Once More Around The Block
This tour is the perfect way for Damon Gough to remind fans old and new why they fell in love with his music the first time around. Whilst retreading old ground can seem a little like a cash-in for some artists, it makes perfect sense to reignite interest in The Hour of Bewilderbeast.
When the newly-formed backing band too to the stage for the first time it took a matter of seconds for the audience to realise what was about to happen. As the original recorded intro to “The Shining” resonated around the room, it became quickly evident that the album would be performed in its entirety. The sound of Alfie’s French horn and cello  faded away and all that was left was Damon and his acoustic guitar looking slightly daunted to do something he must have done 1000s of times already. There is something about the way he does this that draws the audience in time and time again, willing him to get through whichever of his intricately crafted tunes he is performing at the time.
Launching into “Everybody’s Stalking” allowed the crowd to liven up a little with the band unleashed for the first time. The four highly talented (and highly bearded) band members are obviously a tight group of musicians and were working off each other all night, clearly enjoying themselves. Dare it be said – at times these songs actually sounded better than the record.
The small snippets of ideas that added so much character to the original album were all present too, much to the audience’s delight. The excellent run of songs that starts with “Camping Next To Water” and ends with “Once Around The Block” was punctuated by a few nervous eyes looking around the stage as Gough worked out whether he should say “Body Rap” or just allow the recording to speak for itself. He eventually went for the latter – probably a wise move.
It was in these moments that the charm of the night really revealed itself. The Nottingham gig was the first night of the tour and there was bound to be a few mistakes as the technicalities of performing an album from start to finish were ironed out. I doubt an artist called Perfectly Drawn Boy would have been half as popular anyway.
The standout moment of the night was a beautiful rendition of “Epitaph”. As Gough stood there on the stage alone with just his acoustic guitar, he quickly realised that he wasn’t 100% certain of the lyrics and even less so on the guitar parts. Eventually opting to perform an acapella version of the album closer with the printed words, the audience’s response in singing every word straight back to him was so overwhelming that he was brought to tears.

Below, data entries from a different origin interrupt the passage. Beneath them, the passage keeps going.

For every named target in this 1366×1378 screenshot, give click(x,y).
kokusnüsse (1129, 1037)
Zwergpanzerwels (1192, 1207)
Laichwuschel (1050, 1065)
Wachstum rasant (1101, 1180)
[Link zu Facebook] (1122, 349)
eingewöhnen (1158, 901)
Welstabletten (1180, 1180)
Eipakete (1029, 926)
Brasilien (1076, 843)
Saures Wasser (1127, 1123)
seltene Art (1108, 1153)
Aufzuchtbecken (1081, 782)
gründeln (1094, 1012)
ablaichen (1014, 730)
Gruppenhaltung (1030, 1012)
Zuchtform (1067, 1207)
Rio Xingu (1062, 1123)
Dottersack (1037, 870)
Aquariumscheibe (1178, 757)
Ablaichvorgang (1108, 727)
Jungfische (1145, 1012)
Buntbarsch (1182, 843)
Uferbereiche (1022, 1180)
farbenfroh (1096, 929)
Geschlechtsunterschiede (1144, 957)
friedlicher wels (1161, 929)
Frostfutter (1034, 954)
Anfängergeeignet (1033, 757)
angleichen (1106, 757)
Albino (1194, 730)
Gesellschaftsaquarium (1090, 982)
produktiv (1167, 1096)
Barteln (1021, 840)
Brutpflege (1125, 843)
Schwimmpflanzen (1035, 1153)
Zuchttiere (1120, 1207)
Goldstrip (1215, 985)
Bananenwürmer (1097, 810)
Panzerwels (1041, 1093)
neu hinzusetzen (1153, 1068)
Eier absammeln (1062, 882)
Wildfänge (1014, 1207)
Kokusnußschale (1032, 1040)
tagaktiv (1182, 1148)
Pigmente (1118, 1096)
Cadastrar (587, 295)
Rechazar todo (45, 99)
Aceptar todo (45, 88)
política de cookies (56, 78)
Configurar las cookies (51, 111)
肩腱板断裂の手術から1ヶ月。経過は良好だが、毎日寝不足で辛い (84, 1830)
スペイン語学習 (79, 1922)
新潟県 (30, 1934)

He came back on alone following a short break to perform a handful of songs from later albums, eventually with his band joining him. Bringing the night to a close was “Silent Sigh” from the “About A Boy” soundtrack. With smiles beaming across the room, from the stage to the back row, it was a perfect way to end an excellent night of live music and will no doubt have the entire audience digging out copies of his albums and rediscovering him once again.
Badly Drawn Boy is on tour for the next month. Dates can be found on his website.
 The Hour of Bewilderbeast had many personnel involved, including several members of fellow Twisted Nerve label-mates Alfie and also Doves, who were complete unknowns when this album was recorded. It is best to think of the first half of being Badly Drawn Boy backed by Alfie, whereas the second half is mainly performed with Doves.